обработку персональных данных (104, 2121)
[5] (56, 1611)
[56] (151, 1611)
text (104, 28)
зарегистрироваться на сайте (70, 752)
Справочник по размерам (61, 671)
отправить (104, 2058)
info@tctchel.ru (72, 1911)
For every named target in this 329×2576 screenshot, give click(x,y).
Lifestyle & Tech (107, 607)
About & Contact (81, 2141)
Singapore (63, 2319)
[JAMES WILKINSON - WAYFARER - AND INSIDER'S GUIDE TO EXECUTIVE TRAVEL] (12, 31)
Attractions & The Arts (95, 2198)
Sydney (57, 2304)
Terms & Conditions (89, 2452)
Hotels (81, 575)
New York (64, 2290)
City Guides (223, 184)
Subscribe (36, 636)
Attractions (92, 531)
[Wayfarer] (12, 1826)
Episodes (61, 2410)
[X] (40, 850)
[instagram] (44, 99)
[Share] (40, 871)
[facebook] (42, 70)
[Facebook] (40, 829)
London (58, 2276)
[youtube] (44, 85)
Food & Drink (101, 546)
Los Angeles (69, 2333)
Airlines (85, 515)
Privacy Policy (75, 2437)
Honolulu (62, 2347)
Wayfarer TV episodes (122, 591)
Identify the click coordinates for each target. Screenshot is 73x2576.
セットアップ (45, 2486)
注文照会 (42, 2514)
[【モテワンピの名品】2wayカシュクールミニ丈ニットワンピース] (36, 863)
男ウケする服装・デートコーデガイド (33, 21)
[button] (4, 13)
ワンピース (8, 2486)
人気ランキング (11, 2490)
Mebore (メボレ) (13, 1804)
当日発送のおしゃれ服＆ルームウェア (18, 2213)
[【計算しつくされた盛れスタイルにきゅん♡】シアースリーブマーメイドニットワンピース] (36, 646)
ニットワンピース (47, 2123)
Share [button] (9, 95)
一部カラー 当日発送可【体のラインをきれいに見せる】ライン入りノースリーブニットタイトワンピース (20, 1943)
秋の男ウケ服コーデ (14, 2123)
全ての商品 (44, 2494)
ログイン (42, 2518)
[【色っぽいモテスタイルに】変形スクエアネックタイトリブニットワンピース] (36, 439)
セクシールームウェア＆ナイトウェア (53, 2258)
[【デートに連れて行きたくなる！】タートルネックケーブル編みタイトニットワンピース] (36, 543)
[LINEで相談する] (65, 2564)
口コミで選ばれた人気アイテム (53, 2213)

++++++++

REQUIREMENT> The full listing should be output exactly, line for line.

RESULT FOR THIS TASK>
обработку персональных данных (104, 2121)
[5] (56, 1611)
[56] (151, 1611)
text (104, 28)
зарегистрироваться на сайте (70, 752)
Справочник по размерам (61, 671)
отправить (104, 2058)
info@tctchel.ru (72, 1911)
For every named target in this 329×2576 screenshot, give click(x,y).
Lifestyle & Tech (107, 607)
About & Contact (81, 2141)
Singapore (63, 2319)
[JAMES WILKINSON - WAYFARER - AND INSIDER'S GUIDE TO EXECUTIVE TRAVEL] (12, 31)
Attractions & The Arts (95, 2198)
Sydney (57, 2304)
Terms & Conditions (89, 2452)
Hotels (81, 575)
New York (64, 2290)
City Guides (223, 184)
Subscribe (36, 636)
Attractions (92, 531)
[Wayfarer] (12, 1826)
Episodes (61, 2410)
[X] (40, 850)
[instagram] (44, 99)
[Share] (40, 871)
[facebook] (42, 70)
[Facebook] (40, 829)
London (58, 2276)
[youtube] (44, 85)
Food & Drink (101, 546)
Los Angeles (69, 2333)
Airlines (85, 515)
Privacy Policy (75, 2437)
Honolulu (62, 2347)
Wayfarer TV episodes (122, 591)
Identify the click coordinates for each target. Screenshot is 73x2576.
セットアップ (45, 2486)
注文照会 (42, 2514)
[【モテワンピの名品】2wayカシュクールミニ丈ニットワンピース] (36, 863)
男ウケする服装・デートコーデガイド (33, 21)
[button] (4, 13)
ワンピース (8, 2486)
人気ランキング (11, 2490)
Mebore (メボレ) (13, 1804)
当日発送のおしゃれ服＆ルームウェア (18, 2213)
[【計算しつくされた盛れスタイルにきゅん♡】シアースリーブマーメイドニットワンピース] (36, 646)
ニットワンピース (47, 2123)
Share [button] (9, 95)
一部カラー 当日発送可【体のラインをきれいに見せる】ライン入りノースリーブニットタイトワンピース (20, 1943)
秋の男ウケ服コーデ (14, 2123)
全ての商品 (44, 2494)
ログイン (42, 2518)
[【色っぽいモテスタイルに】変形スクエアネックタイトリブニットワンピース] (36, 439)
セクシールームウェア＆ナイトウェア (53, 2258)
[【デートに連れて行きたくなる！】タートルネックケーブル編みタイトニットワンピース] (36, 543)
[LINEで相談する] (65, 2564)
口コミで選ばれた人気アイテム (53, 2213)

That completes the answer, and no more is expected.